## Work to be completed:
The lines from the start of the data up to and including the one with "Task: Click the orange gear settings icon" should be returned exactly, and nothing else.

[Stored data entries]
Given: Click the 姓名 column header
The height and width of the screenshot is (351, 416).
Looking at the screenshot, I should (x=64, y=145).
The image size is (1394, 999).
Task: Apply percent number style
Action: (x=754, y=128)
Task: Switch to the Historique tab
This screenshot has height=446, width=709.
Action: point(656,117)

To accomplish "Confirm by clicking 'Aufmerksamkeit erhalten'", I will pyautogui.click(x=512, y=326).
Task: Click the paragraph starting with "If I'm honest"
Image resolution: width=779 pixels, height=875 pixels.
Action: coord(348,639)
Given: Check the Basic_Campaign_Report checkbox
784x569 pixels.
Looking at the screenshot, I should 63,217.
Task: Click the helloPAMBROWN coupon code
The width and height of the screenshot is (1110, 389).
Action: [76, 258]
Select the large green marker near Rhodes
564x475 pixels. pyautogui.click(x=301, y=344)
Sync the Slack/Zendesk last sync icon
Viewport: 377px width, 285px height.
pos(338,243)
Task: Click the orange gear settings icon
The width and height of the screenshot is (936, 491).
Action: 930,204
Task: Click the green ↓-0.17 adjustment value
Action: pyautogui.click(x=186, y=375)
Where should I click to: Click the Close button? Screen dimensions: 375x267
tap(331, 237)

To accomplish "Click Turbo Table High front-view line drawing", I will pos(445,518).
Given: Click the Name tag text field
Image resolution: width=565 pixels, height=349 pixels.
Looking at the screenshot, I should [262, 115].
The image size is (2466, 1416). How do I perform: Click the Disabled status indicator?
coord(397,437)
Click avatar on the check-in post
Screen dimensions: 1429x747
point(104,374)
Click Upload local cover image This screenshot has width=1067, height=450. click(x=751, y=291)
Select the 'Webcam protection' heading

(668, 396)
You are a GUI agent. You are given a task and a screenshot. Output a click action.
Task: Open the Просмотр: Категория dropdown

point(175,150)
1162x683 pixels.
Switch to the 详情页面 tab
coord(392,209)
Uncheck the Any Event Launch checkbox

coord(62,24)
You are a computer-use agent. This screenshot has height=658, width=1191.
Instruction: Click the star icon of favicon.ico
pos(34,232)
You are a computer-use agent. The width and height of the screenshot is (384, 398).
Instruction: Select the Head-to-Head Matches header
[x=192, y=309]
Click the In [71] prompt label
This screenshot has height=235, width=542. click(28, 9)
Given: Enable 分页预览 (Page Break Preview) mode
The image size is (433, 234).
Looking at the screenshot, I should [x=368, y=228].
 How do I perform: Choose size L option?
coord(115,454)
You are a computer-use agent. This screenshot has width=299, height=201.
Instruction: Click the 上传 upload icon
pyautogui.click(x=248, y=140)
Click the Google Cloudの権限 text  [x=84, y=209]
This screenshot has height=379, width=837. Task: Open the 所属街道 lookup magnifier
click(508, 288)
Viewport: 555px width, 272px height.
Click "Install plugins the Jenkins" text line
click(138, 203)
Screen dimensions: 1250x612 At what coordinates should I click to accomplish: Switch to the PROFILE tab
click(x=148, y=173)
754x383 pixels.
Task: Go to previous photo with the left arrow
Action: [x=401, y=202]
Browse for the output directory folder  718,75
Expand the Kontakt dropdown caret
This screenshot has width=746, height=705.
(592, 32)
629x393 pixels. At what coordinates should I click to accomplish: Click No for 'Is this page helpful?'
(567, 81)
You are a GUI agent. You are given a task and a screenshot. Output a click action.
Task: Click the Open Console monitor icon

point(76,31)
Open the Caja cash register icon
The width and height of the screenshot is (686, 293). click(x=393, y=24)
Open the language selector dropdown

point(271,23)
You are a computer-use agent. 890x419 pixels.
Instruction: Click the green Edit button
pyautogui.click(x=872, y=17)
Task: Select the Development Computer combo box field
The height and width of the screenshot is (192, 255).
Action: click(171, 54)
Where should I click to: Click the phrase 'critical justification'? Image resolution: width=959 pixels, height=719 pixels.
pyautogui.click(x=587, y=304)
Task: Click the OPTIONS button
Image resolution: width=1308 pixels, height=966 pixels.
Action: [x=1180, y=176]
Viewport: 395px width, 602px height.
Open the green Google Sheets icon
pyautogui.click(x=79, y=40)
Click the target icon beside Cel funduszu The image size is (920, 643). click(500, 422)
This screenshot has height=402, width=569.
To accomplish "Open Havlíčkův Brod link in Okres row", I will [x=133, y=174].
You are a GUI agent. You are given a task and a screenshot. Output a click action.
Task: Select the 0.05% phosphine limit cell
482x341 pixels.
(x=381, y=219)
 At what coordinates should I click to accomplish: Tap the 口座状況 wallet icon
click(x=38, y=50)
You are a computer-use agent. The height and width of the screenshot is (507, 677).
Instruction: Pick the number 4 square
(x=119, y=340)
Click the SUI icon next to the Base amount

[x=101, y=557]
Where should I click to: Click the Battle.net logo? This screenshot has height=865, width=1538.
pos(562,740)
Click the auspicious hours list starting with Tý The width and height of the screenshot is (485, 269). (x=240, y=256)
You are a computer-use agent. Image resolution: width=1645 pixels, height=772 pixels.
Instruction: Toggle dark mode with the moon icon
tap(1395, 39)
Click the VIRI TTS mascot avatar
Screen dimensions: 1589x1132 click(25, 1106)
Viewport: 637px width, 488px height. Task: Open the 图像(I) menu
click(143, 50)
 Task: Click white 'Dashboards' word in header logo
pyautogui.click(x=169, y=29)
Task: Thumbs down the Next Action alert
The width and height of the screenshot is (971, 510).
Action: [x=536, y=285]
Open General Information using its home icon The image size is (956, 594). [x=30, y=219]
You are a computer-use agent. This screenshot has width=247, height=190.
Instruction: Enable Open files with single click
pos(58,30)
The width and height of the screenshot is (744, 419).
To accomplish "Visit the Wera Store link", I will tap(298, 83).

## Answer space:
Given: Click the 姓名 column header
The height and width of the screenshot is (351, 416).
Looking at the screenshot, I should (x=64, y=145).
The image size is (1394, 999).
Task: Apply percent number style
Action: (x=754, y=128)
Task: Switch to the Historique tab
This screenshot has height=446, width=709.
Action: point(656,117)

To accomplish "Confirm by clicking 'Aufmerksamkeit erhalten'", I will pyautogui.click(x=512, y=326).
Task: Click the paragraph starting with "If I'm honest"
Image resolution: width=779 pixels, height=875 pixels.
Action: coord(348,639)
Given: Check the Basic_Campaign_Report checkbox
784x569 pixels.
Looking at the screenshot, I should 63,217.
Task: Click the helloPAMBROWN coupon code
The width and height of the screenshot is (1110, 389).
Action: [76, 258]
Select the large green marker near Rhodes
564x475 pixels. pyautogui.click(x=301, y=344)
Sync the Slack/Zendesk last sync icon
Viewport: 377px width, 285px height.
pos(338,243)
Task: Click the orange gear settings icon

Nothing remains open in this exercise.